(WHAT YOU NEED TO DO):
Please extend the passage on small card games below, picking up right after its last sentence.

(PASSAGE SHOWN):
I have encounters with many small card games that had since held me hostage to the hobby. In spite of the compactness (if there is such a word) of small card games, they packed in lots of fun. They are great to be introduced to non-gamers, who somehow find card games a familiar genre, less geeky, less threatening, great in many social occasions - its simple rules with lots of players interactions are its strengths... and I can go on and on. The recent Blockbuster hit in love letter is a testament of an overlooked genre that needs a breath of fresh air, or do they really?

It continues to baffle me that the fantastic and ingenious card games from Europe just fail to get US release. Sadly to many parts of of the world which continue to look to US for their boardgaming staples would not get a taste of these exquisite card games. As to whether you share the same affinities with the US gaming scenes or you are a hardcore strategy eurogames-philes, we owe it to ourselves and our friends to check these games out... they are great gateway games and help to expand the hobbies. They create many more opportunities for all of us for gaming and making new friends.

(INFORMATION PROVIDED):
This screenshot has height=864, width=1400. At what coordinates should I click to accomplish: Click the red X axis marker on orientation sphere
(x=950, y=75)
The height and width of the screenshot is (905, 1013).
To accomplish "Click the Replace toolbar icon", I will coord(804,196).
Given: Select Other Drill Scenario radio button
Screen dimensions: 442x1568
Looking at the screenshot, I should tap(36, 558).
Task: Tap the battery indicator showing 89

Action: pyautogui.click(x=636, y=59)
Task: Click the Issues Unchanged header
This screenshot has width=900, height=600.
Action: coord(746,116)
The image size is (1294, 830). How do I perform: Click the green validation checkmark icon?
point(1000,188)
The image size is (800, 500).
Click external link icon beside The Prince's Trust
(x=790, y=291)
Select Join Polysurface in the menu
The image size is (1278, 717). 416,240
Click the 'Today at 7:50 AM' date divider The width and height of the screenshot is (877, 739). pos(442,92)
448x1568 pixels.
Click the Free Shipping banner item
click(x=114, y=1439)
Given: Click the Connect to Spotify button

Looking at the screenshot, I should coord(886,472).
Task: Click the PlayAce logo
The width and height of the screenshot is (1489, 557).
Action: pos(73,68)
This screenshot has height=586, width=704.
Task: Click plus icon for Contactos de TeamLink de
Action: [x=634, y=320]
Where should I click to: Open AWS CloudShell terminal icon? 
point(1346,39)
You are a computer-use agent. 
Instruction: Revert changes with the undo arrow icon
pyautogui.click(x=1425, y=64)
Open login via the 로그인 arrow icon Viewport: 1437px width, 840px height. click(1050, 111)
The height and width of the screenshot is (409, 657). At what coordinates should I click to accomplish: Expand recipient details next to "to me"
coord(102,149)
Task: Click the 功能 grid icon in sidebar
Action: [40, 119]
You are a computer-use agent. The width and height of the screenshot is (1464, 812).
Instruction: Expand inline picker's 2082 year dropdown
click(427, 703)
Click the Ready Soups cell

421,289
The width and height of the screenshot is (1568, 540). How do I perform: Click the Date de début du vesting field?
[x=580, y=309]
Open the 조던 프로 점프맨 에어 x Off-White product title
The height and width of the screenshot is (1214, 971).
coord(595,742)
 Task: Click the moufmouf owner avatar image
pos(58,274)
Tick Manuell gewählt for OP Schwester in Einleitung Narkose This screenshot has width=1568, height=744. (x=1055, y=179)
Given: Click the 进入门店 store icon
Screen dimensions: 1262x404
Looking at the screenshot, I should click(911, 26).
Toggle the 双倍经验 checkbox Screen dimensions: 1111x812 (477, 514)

(REPLY):
Let me share with you my love of these card games. What's best to start with :
Hanabi - the 2012 smash hit in Europe that the world has gone unnoticed.

Hanabi in Japanese means fireworks. Designed by Antoine Bauza (of the 7 wonder's fame), Hanabi is a 2 to 5 players co-operative card game. The goal is for all the players is to work together to complete 5 perfect suite (in 5 colors) of fireworks in correct order. In each colors there are cards numbered from 1 to 5. The distribution of the cards in ranks are three 1s, two 2s, 3s, 4s, and one 5s. Players play cards onto the centre of the table "building up the fireworks" in ascending orders by colors. The fireworks will blow up if cards played are not in order or of a duplicate numbers.

Now that sounds easy except for a twist. The rule requires that all players are to hold their cards facing the other players. You an see all other players' cards but not your own. Hence the information giving and gathering process becomes the heart of the game and the most interesting exercise in verbal and non-verbal communications. Most of the players interactions that elicit laughter and sighs of disappointments as well as coincidental correct play of cards due to misreading of clues are certainly the highlights of the gameplay.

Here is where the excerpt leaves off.